Saturday, May 12, 2007

My mama....

Sitting here with so many thoughts running through my head. I had planned to write something great for Mother's Day.....something well thought out and touching. The words just haven't came to me so I am just going to write..........it won't be anything fancy or spectacular but it is what is in my heart.

Mother's Day is by far the hardest day of the year for me now. I am not saying other holidays or special occasions don't hurt, but Mother's Day has been the worst. It is such a bittersweet day. I want so badly to focus on the good times, and remember all the happy times. I do this, but it doesn't hide the pain, the empty spot. How I wish my mama was still here, to share the day with me, so we could sit together and talk and laugh and just be together. I want to tell her just one more time that I love her, that I am so blessed to have called her my mother and my friend. If I had only known......I could have told her thank you for all the times she stood behind me, all the times she loved me unconditionally when it seemed no one else cared, all the tears she wiped from my cheek and all the hurts she kissed away. I always knew no matter what, I could go to her, we could talk about anything and everything. I had so much pride in telling people my mama was one of my best friends. To so many, that seemed like such a strange thing, to me.....it was one of the greatest feelings in the world. I wish I hadn't taken the time I had with her for granted, I wish I had told her more often what it meant to me to be able to say we were friends. I hope and pray that my kids will feel the same way about me and will always know that I will love them unconditionally.
It makes me sad that my children will grow up not having their grandma in their lives. I am thankful that they do have memories of her and I am determined to keep those memories alive for them. I want them to know how much she loved them and how special they were to her.
Not a day goes by that I don't think about her. It doesn't make a difference what is happening, something big or just day to day life. We shared everything. I miss being able to pick up the phone and just talk while I folded laundry, or washed the dishes. I miss being able to call her just to tell her it had been a stressful day and hearing her tell me tomorrow would be better. I miss being able to call her for no reason at all but somehow we would manage to stay on the phone for an hour or longer. I miss having my mama close enough that when it had been a bad day, all I had to do was call and she would come over. I miss her and it hurts.
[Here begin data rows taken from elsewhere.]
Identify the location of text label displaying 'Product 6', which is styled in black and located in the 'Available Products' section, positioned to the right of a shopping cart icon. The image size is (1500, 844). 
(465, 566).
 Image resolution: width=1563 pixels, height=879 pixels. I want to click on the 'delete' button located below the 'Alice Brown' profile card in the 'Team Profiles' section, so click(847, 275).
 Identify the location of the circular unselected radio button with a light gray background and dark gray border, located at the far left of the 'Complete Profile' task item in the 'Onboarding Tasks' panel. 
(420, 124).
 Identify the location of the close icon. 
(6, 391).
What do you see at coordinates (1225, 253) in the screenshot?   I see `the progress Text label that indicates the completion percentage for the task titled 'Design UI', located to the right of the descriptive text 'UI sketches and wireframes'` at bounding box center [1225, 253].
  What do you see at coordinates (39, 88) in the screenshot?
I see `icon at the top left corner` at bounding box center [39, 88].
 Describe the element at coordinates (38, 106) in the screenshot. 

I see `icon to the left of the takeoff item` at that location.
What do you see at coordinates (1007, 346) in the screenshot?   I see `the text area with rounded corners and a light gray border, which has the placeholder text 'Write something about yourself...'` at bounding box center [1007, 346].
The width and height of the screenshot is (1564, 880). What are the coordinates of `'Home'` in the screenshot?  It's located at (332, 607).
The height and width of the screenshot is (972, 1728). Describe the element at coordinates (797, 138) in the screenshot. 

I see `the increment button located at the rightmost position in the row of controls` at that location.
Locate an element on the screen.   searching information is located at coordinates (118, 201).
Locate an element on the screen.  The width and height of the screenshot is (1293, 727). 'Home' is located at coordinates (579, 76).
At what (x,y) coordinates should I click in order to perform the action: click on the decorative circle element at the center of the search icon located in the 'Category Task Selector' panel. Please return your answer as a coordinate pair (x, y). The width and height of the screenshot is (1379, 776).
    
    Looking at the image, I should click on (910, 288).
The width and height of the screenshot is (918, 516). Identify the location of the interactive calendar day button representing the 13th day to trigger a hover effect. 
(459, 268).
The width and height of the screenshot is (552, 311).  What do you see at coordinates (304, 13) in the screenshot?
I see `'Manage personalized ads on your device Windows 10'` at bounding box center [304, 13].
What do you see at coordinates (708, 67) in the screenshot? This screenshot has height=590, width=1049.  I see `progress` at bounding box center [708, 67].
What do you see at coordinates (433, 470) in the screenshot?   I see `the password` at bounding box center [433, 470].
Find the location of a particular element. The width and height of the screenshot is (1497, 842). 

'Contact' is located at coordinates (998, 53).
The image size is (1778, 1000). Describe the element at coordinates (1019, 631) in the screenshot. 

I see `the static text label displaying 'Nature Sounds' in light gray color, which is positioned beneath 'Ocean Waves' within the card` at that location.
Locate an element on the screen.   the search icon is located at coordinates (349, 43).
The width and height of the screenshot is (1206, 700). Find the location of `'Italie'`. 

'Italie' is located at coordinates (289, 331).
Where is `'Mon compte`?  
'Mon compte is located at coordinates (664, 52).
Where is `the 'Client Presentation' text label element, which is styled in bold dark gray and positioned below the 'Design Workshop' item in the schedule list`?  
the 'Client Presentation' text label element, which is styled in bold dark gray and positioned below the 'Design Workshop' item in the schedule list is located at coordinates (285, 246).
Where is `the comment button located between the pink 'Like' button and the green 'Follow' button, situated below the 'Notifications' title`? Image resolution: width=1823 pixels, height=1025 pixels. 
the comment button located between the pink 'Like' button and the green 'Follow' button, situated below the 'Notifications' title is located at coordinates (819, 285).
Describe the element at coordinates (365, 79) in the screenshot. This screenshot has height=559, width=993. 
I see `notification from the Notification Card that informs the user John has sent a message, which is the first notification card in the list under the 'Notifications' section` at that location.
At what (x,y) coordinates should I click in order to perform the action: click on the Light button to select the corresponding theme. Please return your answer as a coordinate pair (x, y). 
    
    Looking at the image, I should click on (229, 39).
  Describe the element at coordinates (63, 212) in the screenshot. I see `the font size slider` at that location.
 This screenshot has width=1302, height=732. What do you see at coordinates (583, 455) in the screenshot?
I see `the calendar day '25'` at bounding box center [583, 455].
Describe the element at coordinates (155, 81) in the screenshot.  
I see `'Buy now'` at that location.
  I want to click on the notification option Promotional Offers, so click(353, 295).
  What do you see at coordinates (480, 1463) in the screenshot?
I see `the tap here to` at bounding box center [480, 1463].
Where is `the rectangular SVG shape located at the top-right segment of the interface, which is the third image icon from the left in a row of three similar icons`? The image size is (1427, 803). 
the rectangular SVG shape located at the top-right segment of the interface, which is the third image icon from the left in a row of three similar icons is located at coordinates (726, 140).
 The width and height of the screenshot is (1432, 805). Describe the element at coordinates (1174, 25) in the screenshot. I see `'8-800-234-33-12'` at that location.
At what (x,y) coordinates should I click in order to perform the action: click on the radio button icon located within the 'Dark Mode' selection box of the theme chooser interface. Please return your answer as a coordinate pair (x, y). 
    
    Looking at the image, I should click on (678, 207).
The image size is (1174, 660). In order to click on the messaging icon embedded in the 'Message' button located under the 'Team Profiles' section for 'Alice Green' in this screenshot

I know she would want me to be happy, to remember all the good times and wonderful memories. I know this and I try, I really do try but that doesn't make the tears stop or the empty spot in my heart go away. I know one day, the pain will go away, the day when I see her smiling face again when we meet in heaven. This is the one thing that gets me through each day. I thank God for the peace and comfort that could only come from HIM. I thank HIM for giving me the hope that I will see my mama again one day......and it will be forever, there will be no more goodbyes, no more tears, no more pain and emptiness. We can sit and talk and laugh for hours. I can smile now, even through the tears, knowing that we will be together again one day.
For now, I will rejoice that she is in such a better place, singing praises to our Lord ( and I am sure she is finding someone to pinch, or poke, or pick at too). I will continue to look for her presence through the butterflies around me and the sun rays through the clouds.

I could go on forever, but I will close for now.
Happy Mother's Day Mom. I love you and miss you.